Sauber sitzen. Da freut sich der Hypochonder in uns: Der deutsche Hersteller Recaro entwickelt einen Sitz, dessen Stoff mit einem Desinfektionsmittel getränkt ist. Es zerstört jeden Keim binnen Sekunden. Damit reagiert die Branche auf Studien, die über Myriaden von Mikroben im Bordgestühl berichten. Aber in Sachen Komfort ist natürlich mehr drin. Über den Verlust an Beinfreiheit wird uns eine serviceorientierte Sitzgelegenheit hinwegtrösten, die uns sanft massiert oder vor drohenden Rückenschmerzen warnt, weil wir so schlapp herumhängen. Für eine aufrechte Sitzhaltung belohnt uns die unter der Armlehne versteckte Mikrobar. Wohl bekomm's!

Sport und Spiel.
Zu lang sitzen tut trotzdem nicht gut. Deshalb bastelt die Ideenschmiede von Airbus an einem fliegenden Fitnessklub. Auf dem Laufband oder der Yogamatte kommen müde Manager wieder auf Touren. Freilich nimmt ein Gym an Bord verdammt viel Platz weg und dürfte unwirtschaftlich bleiben. Aber es reicht ja auch eine Stange für Klimmzüge. Die Schweden von SAS montierten sie schon 2002 in einer ruhigen Ecke ihrer Langstreckenflieger. Wer lieber chillt, lässt sich wie gewohnt von der Bordunterhaltung berieseln. Die aber kommt bald nicht mehr vom Bildschirm am Vordersitz. Sondern, wir haben es geahnt, über Virtuelle-Realität-Brillen. Wenn aber alle Fluggäste in Fantasiewelten entfliehen, schwindet leider die Chance auf Kontaktanbahnung mit reizvollen Sitznachbarn.

Schwanzlose Nurflügler sind allein Luftfahrtfreaks und Kreuzworträtsellösern ein Begriff. Es gehtdabei um Fluggeräte, die sehr stark in die Breite gehen, weil Rumpf und Flügel eine Einheit bilden. Das ergibt im Passagierflugzeug ein völlig anderes Raumgefühl: Statt in einem langen, schmalen Schlauch befindet man sich in einem geräumigen Saal.
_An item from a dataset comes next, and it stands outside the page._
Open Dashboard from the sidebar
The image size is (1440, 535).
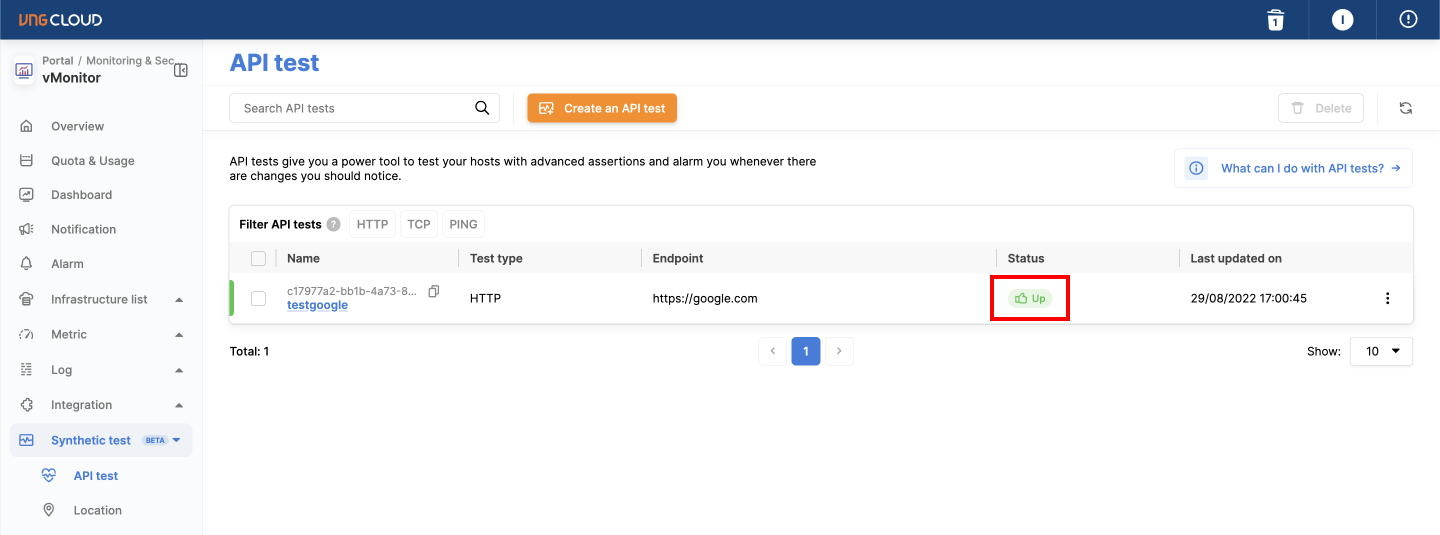click(x=81, y=195)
Arrangiert als halbrundes Theater, oder mit Tischen, wo man einander gegenübersitzt. Das technische Konzept ist über 100 Jahre alt, hat so viele Vor- wie Nachteile und setzte sich bisher nicht durch. Aber mit dem E-Antrieb könnte es durchaus eine neue Chance bekommen.
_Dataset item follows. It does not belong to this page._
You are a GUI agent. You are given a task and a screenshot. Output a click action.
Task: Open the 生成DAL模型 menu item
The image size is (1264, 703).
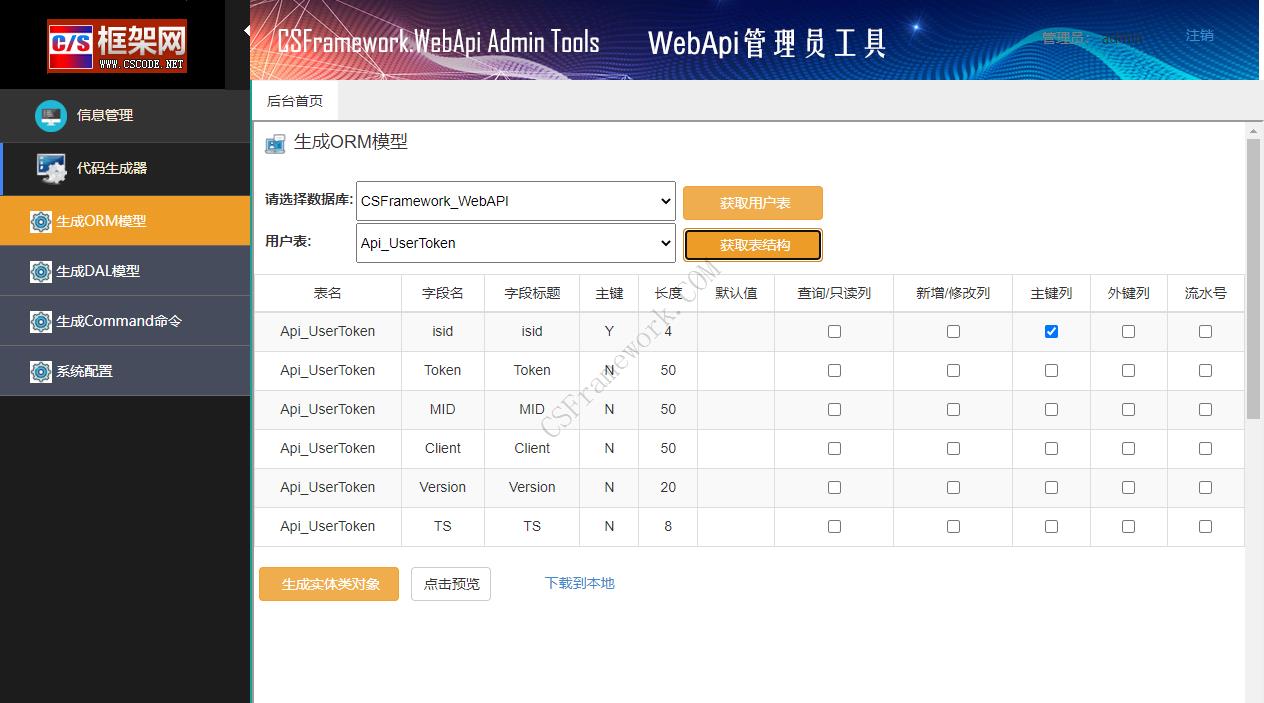98,271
Superschnell. Vor einer Renaissance dürfte auch das Fliegen mit Überschallgeschwindigkeit stehen. Wir hatten schon die Concorde, die ab den 1970er-Jahren mit 2400 km/h über den Atlantik düste. Das staatlich gestützte Prestigeprojekt war nie rentabel, ein schrecklicher Absturz im Jahr 2000 besiegelte das Ende. Nun bastelt ein Start-up im Silicon Valley an einem Flieger, der genauso Mach 2,2 schafft, aber zu deutlich niedrigeren Kosten. Viel weiter reichen die Visionen im Deutschen Zentrum für Luft- und Raumfahrt. Das DLR arbeitet am Spaceliner, der 25 Mal schneller fliegen soll als der Schall. Technisch kriegt man das hin, aber es wirklich umzusetzen, wäre (noch) schrecklich teuer. Doch wer weiß: Vielleicht fliegen wir ja noch zu Lebzeiten von Austria nach Australia in nur 90 Minuten. Ein wenig träumen wird man doch dürfen.